● **SOURCE TEXT**:
__________________________________________________

House passes defense bill in big win for McCarthy, House GOP

The House on Friday approved the annual defense policy bill in an unusually partisan vote after it was loaded up with conservative amendments, marking a big win for Speaker Kevin McCarthy (R-Calif.) but raising new questions about how the package — which is dead on arrival in the Senate — will eventually become law.

The National Defense Authorization Act (NDAA) passed in a largely party-line 219-210 vote, with four Republicans opposing the measure and four Democrats supporting it — an atypical outcome for the annual legislation, which routinely enjoys broad bipartisan support.

The legislation came under fire from Democrats after a number of GOP-sponsored amendments regarding abortion, transgender rights, diversity and inclusion initiatives and other hot-button issues were attached. In a sign of the widespread Democratic opposition, the top three leaders in the caucus came out against the legislation late Thursday night.

Speaker Kevin McCarthy (R-Calif.)

Speaker Kevin McCarthy (R-Calif.) discusses the passage of the National Defense Association Act in the House at a press conference in the Capitol on Friday, July 14, 2023. (Tierney L. Cross)

__________________________________________________

● **DATA EXCERPT**:
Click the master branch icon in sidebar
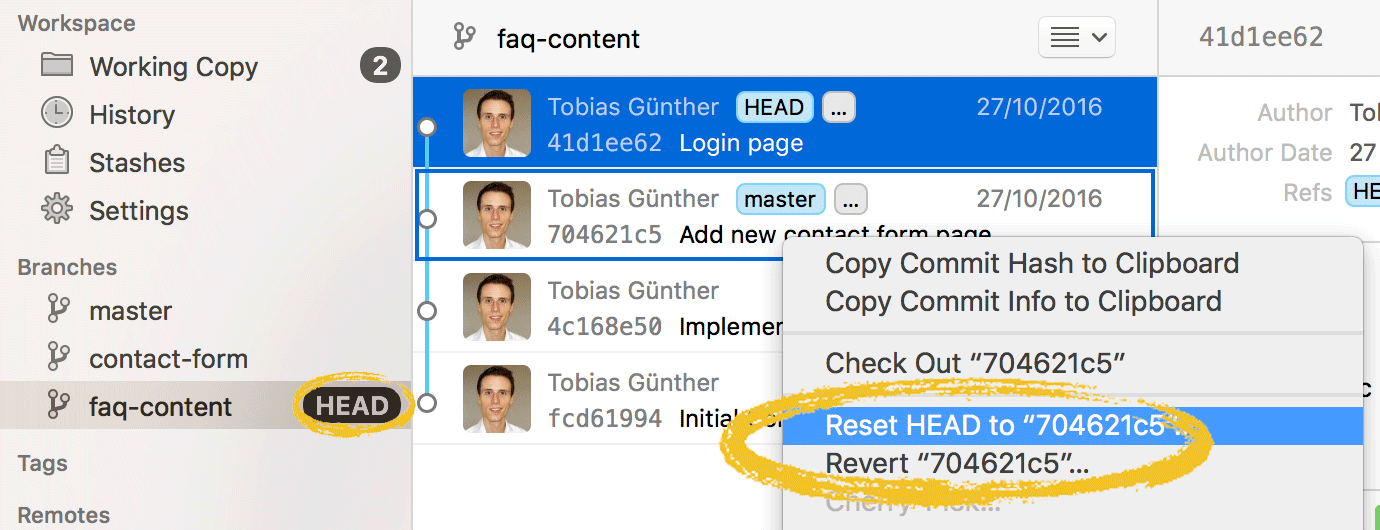Screen dimensions: 1380x530 [x=59, y=310]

__________________________________________________

● **DIRECTIONS**:
**a.** In the defense bill article, condense the paragraph beginning "The National Defense Authorization Act (NDAA) passed" into a shorter version that keeps its main facts.
**b.** From the defense bill article, copy word for word the passage starting with "The legislation came" and going on through "(Tierney L. Cross)".

● **EXERCISE SOLUTIONS**:
**a.** The NDAA passed 219-210, mostly along party lines. Four Republicans voted against it and four Democrats voted for it, which was unusual for a bill that normally has broad bipartisan support.

**b.**
The legislation came under fire from Democrats after a number of GOP-sponsored amendments regarding abortion, transgender rights, diversity and inclusion initiatives and other hot-button issues were attached. In a sign of the widespread Democratic opposition, the top three leaders in the caucus came out against the legislation late Thursday night.

Speaker Kevin McCarthy (R-Calif.)

Speaker Kevin McCarthy (R-Calif.) discusses the passage of the National Defense Association Act in the House at a press conference in the Capitol on Friday, July 14, 2023. (Tierney L. Cross)